そうですね。教科書や医者のサイトを見たり、論文のまとめを読んだりして知識を知っていないといけなくて、まあ広く浅くという感じですね。専門医をやって狭く深くというよりは、開業のクリニックで働いているので広く浅くは診られるようにはなりました。
芸人×医師で気を遣うこととは
医者としての努力も続けつつ、芸人としての努力も続けつつというところですね。さて、芸人と医者というのはどちらもすごく大変なお仕事ですが、大変さに違いはあると思います。それぞれのお仕事でしゅんP先生が気を遣われていることや注意されていることはありますか。

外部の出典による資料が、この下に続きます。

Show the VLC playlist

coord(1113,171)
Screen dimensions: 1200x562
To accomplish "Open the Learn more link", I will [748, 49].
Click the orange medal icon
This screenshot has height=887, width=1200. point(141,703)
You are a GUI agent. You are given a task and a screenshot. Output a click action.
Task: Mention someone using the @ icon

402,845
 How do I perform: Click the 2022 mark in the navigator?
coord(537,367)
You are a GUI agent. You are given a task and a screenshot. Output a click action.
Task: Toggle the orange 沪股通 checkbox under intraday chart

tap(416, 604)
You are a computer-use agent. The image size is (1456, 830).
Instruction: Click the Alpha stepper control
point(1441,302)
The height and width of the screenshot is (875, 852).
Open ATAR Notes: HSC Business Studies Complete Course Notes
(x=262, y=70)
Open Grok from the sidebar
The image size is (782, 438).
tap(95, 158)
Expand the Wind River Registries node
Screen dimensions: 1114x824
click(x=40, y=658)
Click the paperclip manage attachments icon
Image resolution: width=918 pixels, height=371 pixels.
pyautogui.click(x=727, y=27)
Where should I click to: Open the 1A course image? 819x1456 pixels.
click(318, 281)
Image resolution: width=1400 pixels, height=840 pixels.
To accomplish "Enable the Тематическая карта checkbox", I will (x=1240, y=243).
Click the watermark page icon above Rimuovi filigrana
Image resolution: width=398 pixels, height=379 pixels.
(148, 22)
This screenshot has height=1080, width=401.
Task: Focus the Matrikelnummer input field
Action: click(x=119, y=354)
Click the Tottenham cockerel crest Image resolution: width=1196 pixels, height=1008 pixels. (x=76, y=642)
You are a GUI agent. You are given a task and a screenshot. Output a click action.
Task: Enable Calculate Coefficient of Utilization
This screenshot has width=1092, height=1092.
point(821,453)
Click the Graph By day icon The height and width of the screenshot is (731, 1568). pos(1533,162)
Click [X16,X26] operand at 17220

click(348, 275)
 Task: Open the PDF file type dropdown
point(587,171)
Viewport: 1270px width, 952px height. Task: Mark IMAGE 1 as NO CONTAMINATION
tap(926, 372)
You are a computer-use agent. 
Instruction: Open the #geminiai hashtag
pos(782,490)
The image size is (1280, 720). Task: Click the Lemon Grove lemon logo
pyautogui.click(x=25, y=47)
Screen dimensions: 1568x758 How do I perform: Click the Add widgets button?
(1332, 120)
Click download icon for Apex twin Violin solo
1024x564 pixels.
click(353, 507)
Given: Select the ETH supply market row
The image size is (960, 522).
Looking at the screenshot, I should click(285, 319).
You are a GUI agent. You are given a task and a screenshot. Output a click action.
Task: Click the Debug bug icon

芸人として医者ネタを扱うので、一歩間違えると炎上してしまうので気を付ける必要があります。SNSに上げる場合だといわゆる“あるあるネタ”のふわっとしたものというか、「こういう状況あるよね。」というネタでいいんですが、ライブではそれだとウケなくて、どうしても多少ちょっとボケたり、ちょっと毒を吐かないとなかなかお笑いにならないような気がするので、そこでの案配は難しいですね。医療関係者が聞いたら嫌われるようなことは言い過ぎず、でも、ある程度「ディスり」も入れつつしないといけないんです。お笑いを見に来る人って、特に吉本のライブだと10代、20代の女性が多くて、病院のことを言っても基本も分からなかったりするので、そこのネタづくりは難しいですね。
“あるある”がある程度伝わらないと意味がないというところですかね。
10代だと、まず内科とか外科って何なの?みたいな、医療を詳しくは分かっていない人が結構いたりするので、ネタづくりの難しさはあります。かといってネタの対象を絞り過ぎるとライブでウケないし、SNSでも言い過ぎないようには気を付けるというのはあります。
案配が難しいですね。テレビだともっと気を遣うというのはあるんですか。
テレビの方が言い過ぎないようにした方がいいのかなとは思っています。
気持ちの“切り替え”の難しさ
医者として仕事をする日、芸人として仕事をする日は、しゅんP先生の中では切り替えは必要ですか。
めっちゃ必要です。気持ち的に、医者をした後に芸人はなかなかやりづらいですね。美容クリニックだと割と院内の雰囲気も明るかったりしますが、内科は体調が悪くて病院へ来ている人が多いので、基本は淡々と話をして、診察をして、とやった後にお笑いライブではっちゃけるようにするというのは……、ちょっと切り替えは難しいですね。最初感覚を掴むまでライブに出ても30分ぐらいは切り替えに必要だなという感じでした。声のトーンもやっぱりちょっと違っちゃいますし、そこは難しいですね。医者終わりだと、ボケでちょっと不謹慎なことを言うときに、「いや、でも、こんなこと言っていいのかな。」と考えがちになっちゃいますね。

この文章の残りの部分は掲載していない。